UK teen given 12-month sentence for DDOS attack on gambling site

uk-teen-online-gambling-ddos-attackA UK judge has slapped a year-long prison sentence on a teenage computer nerd who targeted an online gambling site with a distributed denial of service (DDOS) attack.

On Friday, Nottingham Crown Court Judge Michael Stokes sentenced 19-year-old Max Whitehouse to 12-months in prison for launching a disruptive online attack against the unnamed betting site and for boasting about the attack via social media.

However, Stokes suspended Whitehouse’s prison sentence based on Stokes’ belief that locking up the teen in the company of hardened criminals would be “highly damaging and retrograde.”

Whitehouse – who reportedly wept as his sentence was read – pled guilty to carrying out an unauthorized and reckless act with the intent to impair computer operations. The site claims to have suffered £18k in damages via its inability to transact with customers while the attack was underway.

The court heard that Whitehouse launched the attack when he was just 17 years old. In a move reflecting Whitehouse’s youth, the stealth-challenged teen boasted of his plans to attack the site in advance via his mother’s Twitter account. Not surprisingly, police didn’t break too much of a sweat tracking the attack back to its source.
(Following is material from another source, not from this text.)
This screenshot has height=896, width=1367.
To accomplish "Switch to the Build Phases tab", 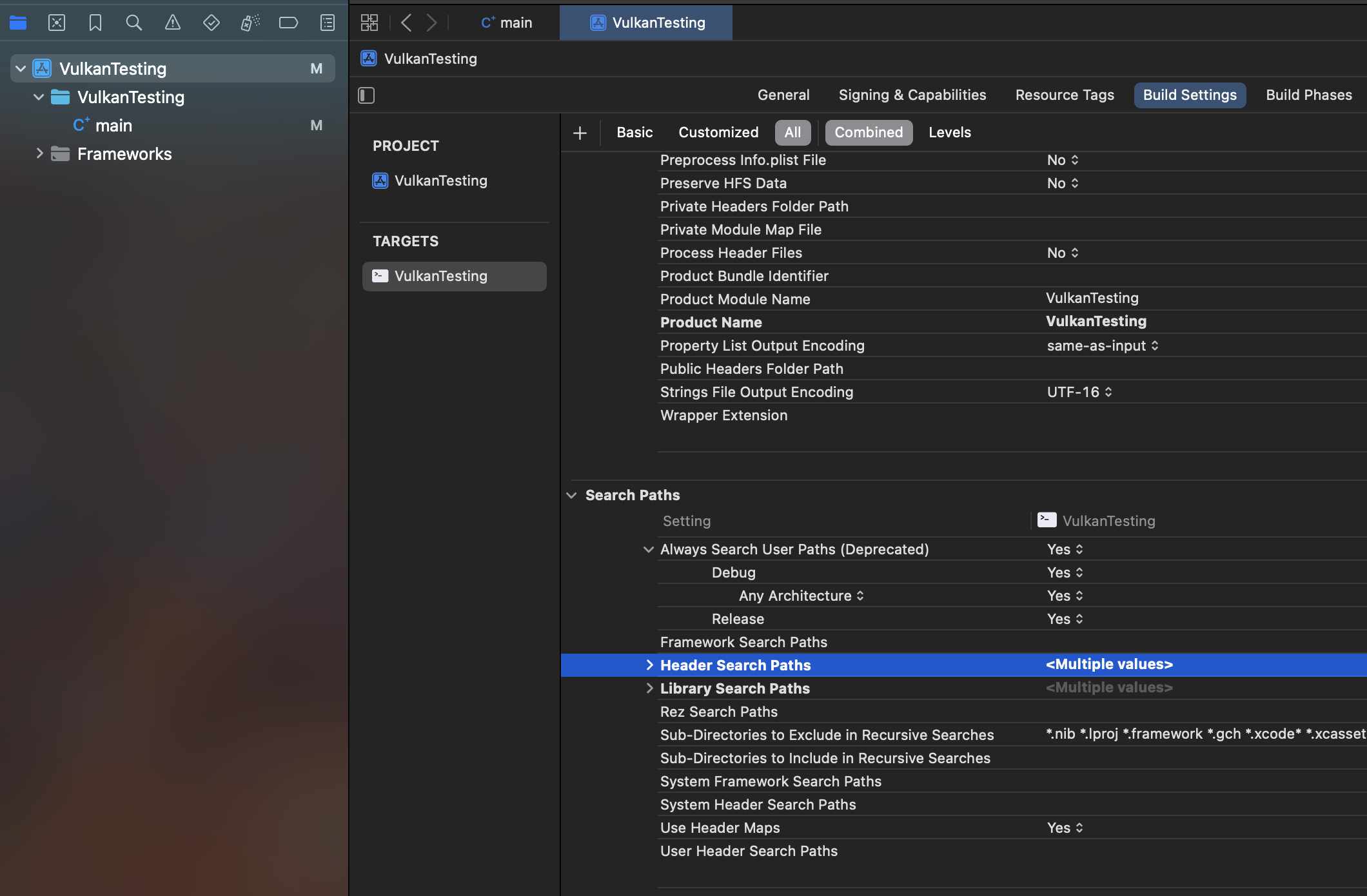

In the course of arresting Whitehouse, police also uncovered several prohibited weapons – including tear gas canisters, eight knuckledusters and a stun gun disguised as an iPhone – that the teen had purchased online from China.

Whitehouse’s attorney Adrian Reynolds told the court that his client suffers from obsessive-compulsive disorder and attention-deficit hyperactivity disorder. Reynolds called Whitehouse’s actions “an offence of staggering naivety” while arguing that Whitehouse was a “hoarder of weapons, rather than someone with any criminal intent.”

Judge Stokes said he was satisfied that Whitehouse “had no intention whatsoever of selling or distributing any of those items,” which were forfeited. But Stokes accused Whitehouse of attacking the site “to see if you could do it.”

Stokes didn’t spare the verbal lash, accusing Whitehouse of “living your life through a screen rather than outside” and suggested the teen needed “to get our more and live … take up rugby or something.”